**Text for analysis:**

+ + + + +

MBE Advance Access first published online on August 16, 2007
This version published online on September 6, 2007
Molecular Biology and Evolution, doi:10.1093/molbev/msm169
| ||||||||||||||||||||||||||||||||||||||||||||||||||||||||||||||
Research Article |
Combining Models of Protein Translation and Population Genetics to Predict Protein Production Rates from Codon Usage Patterns using SEMPPR
Department of Ecology & Evolutionary Biology, University of Tennessee, Knoxville, TN, USA
Email: mikeg{at}utk.edu
Received for publication April 20, 2007. Revision received June 4, 2007. Accepted for publication August 1, 2007.
Genes are often biased in their codon usage. The degree of bias displayed often changes with expression level and intra-genic position. Numerous indices, such as the codon adaptation index, have been developed to measure this bias. While the expression level of a gene and index values are correlated, the heuristic nature of these metrics limits their ability to explain this relationship. As an alternative approach this study integrates mechanistic models of cellular and population processes in a nested manner to develop a stochastic evolutionary model of a protein's production rate (SEMPPR). SEMPPR assumes that the evolution of codon bias is driven by selection to reduce the cost of nonsense errors and that this selection is counteracted by mutation and drift. Through the application of Bayes' theorem, SEMPPR generates a posterior probability distribution for the protein production rate of a given gene. Conceptually, SEMPPR's predictions are based on the degree of adaptation to reduce the cost of nonsense errors observed in the codon usage pattern of the gene. As an illustration, SEMPPR was parametrized using the Saccharomyces cerevisiae genome and its predictions tested using available empirical data. The results indicate that SEMPPR's predictions are as reliable index based ones. In addition, SEMPPR's output is more easily interpreted and its predictions could be improved through refinements of the models upon which it is built. By assuming that codon usage patterns are primarily driven by selection to reduce the cost of nonsense errors, SEMPPR illustrates how sequence data can be used to make reliable, quantitative predictions about a gene's protein production rate.
Key Words: Codon Bias Nonsense Errors Fitness Landscape Synonymous Substitution Evolution
Figure 4 and all references to figure 4 have been corrected in this version of the article.

+ + + + +

(Dataset records)

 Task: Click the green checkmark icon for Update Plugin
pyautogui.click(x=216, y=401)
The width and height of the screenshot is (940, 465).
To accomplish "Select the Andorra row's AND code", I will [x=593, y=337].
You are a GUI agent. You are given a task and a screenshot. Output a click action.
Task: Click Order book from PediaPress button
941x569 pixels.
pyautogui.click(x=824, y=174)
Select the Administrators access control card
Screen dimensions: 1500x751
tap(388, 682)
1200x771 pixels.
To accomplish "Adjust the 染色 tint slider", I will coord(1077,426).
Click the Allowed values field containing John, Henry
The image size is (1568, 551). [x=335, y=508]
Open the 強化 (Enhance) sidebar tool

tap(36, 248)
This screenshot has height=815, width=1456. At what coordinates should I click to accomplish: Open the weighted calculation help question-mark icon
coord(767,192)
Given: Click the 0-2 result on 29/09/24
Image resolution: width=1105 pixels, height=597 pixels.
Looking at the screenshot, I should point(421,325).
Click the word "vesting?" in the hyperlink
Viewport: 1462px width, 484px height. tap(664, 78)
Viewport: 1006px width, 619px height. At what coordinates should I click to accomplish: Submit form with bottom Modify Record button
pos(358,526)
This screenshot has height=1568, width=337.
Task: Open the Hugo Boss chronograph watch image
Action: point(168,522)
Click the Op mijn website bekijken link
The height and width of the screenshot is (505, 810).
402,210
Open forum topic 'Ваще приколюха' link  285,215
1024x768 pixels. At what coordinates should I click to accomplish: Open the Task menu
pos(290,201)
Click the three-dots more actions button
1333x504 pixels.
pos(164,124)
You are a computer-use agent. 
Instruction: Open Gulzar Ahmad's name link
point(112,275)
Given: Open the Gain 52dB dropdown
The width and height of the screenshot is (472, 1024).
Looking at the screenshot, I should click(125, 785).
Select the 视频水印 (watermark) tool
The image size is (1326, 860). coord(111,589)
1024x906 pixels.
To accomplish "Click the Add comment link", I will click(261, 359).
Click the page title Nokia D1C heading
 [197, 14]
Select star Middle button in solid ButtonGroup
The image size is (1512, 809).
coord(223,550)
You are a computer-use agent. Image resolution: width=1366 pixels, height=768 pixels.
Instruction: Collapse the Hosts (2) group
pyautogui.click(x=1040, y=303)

+ + + + +

**Tasks to perform:**
[1] List every date that appears in the SEMPPR article.
[2] According to the SEMPPR article, what does SEMPPR assume drives the evolution of codon bias?

**Solutions for each task:**
[1] August 16, 2007; September 6, 2007; April 20, 2007; June 4, 2007; August 1, 2007

[2] Selection to reduce the cost of nonsense errors.